National Palace Museum | Taipei
For many, the mere fact that Taipei has the world-class National Palace Museum justifies time in the capital. This stupendous repository displays the highlights of a collection that was the personal property of each reigning emperor of China until 1925, when the last vestiges of the imperial system were abolished by the Nationalist Republic of China.
Built up over the better part of a thousand years and now numbering around 700,000 items, the collection ranges from bronzes to ceramics to ink paintings to jade treasures more than 5,000 years old. At any given time, a mere one percent of these valuables are on public display. Work to greatly expand exhibition space is underway, and the museum’s Southern Branch has been open to the public since late 2015.

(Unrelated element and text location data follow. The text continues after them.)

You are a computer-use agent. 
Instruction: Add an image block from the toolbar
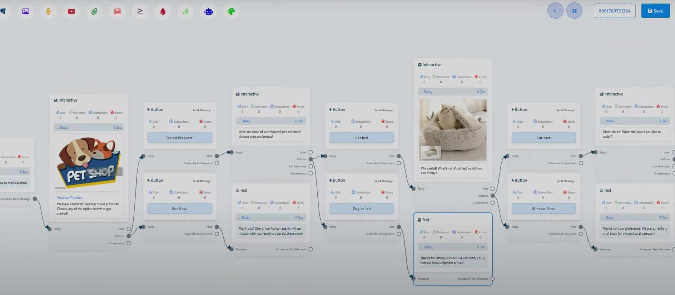pyautogui.click(x=26, y=11)
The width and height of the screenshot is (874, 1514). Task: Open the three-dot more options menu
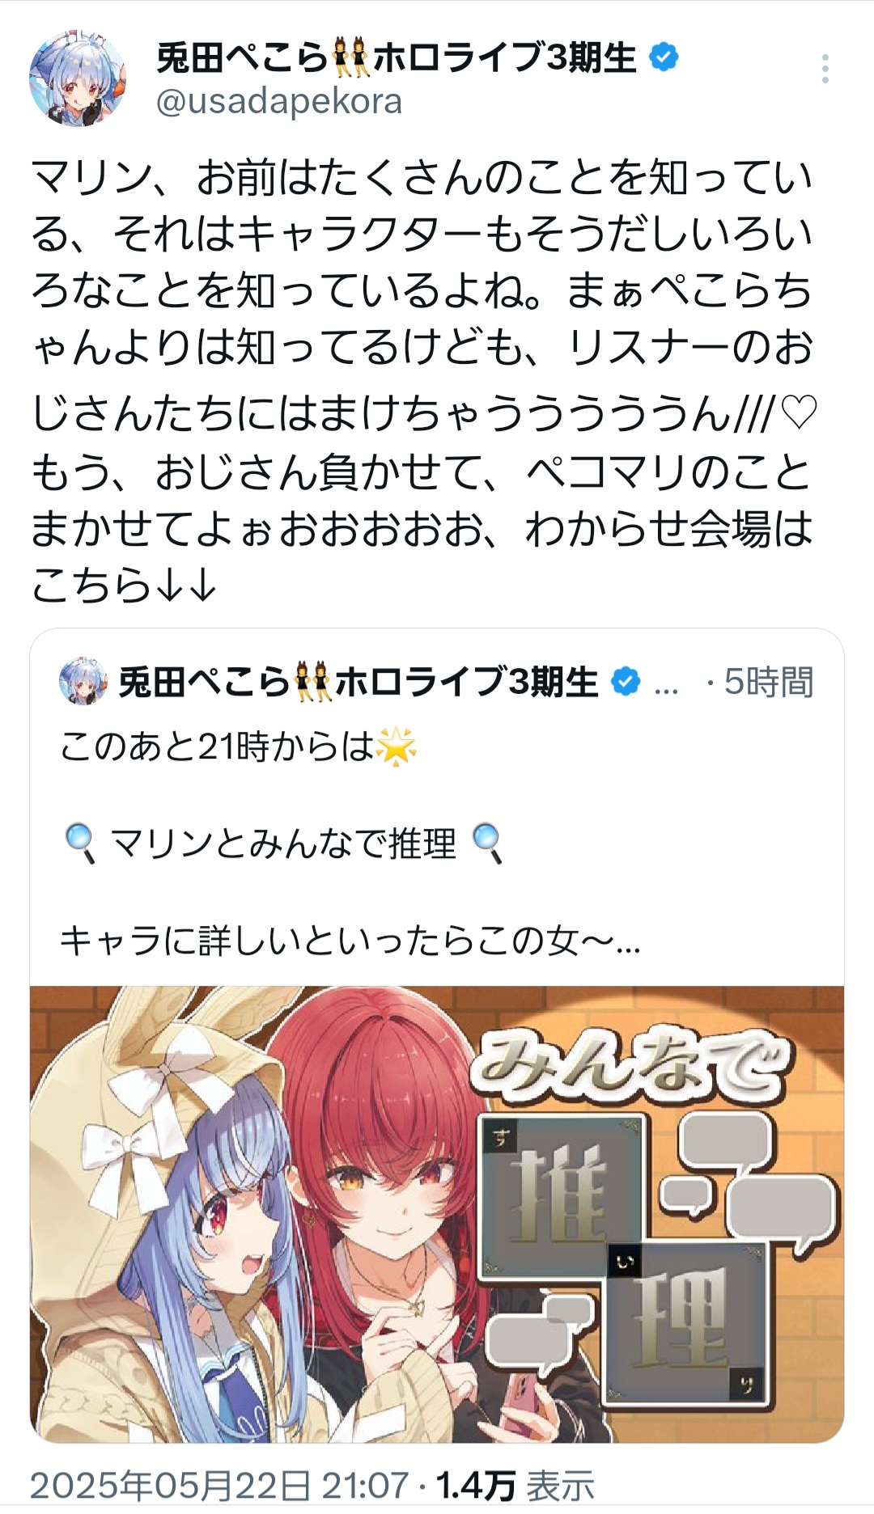pos(825,70)
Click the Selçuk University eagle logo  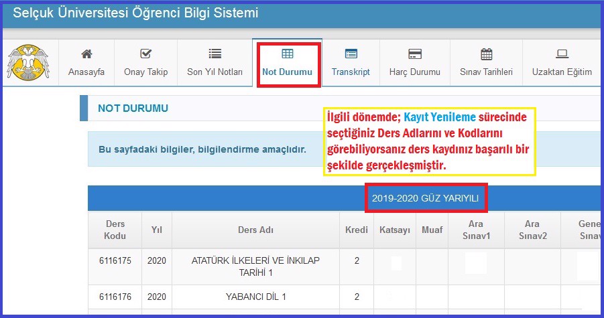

It’s something of a miracle that this glorious museum exists at all. Originally established inside Beijing’s Forbidden City, it was moved south in the 1930s when the Japanese began threatening north China. The cream of the collection was packed up again and moved several times during World War II and the Chinese Civil War that broke out as soon as the Japanese had been defeated. Finally, the crates of rare books, wood-carvings and bronze funerary items were shipped to Taiwan in early 1949, where they were stored underground until the museum opened its doors to the public in 1965.
Many of the most impressive curios in the collection were gifts from senior officials hoping to curry favour with the emperor, or came as part of the dowries which arrived with new concubines. Others were tributes from vassal states such as the Kingdom of Korea and Tibet, while a few were presented by Western diplomats during the 18th and 19th centuries. Not all of the works created in China were undertaken by Chinese artists: ‘A Hundred Steeds’, for instance, is a masterpiece by Giuseppe Castiglione, an Italian-born Jesuit who became a court painter in Beijing in 1715.
Few visitors can do justice to the museum in less than two hours, and real aficionados of Asian art may well spend the whole day here. Luckily for the latter, three restaurants inside the museum serve a range of meals, snacks and hot drinks. In addition to details of opening hours and special exhibitions, the museum’s website has transport information, plus everything tourists need to know about the twice-daily English-language tours. There’s no extra charge over and above the standard admission charge (currently around US$11) for these expertly guided introductions, but reservations are required. The morning tours are especially recommended as afterwards there’s plenty of time to return to particularly fascinating sections of the museum.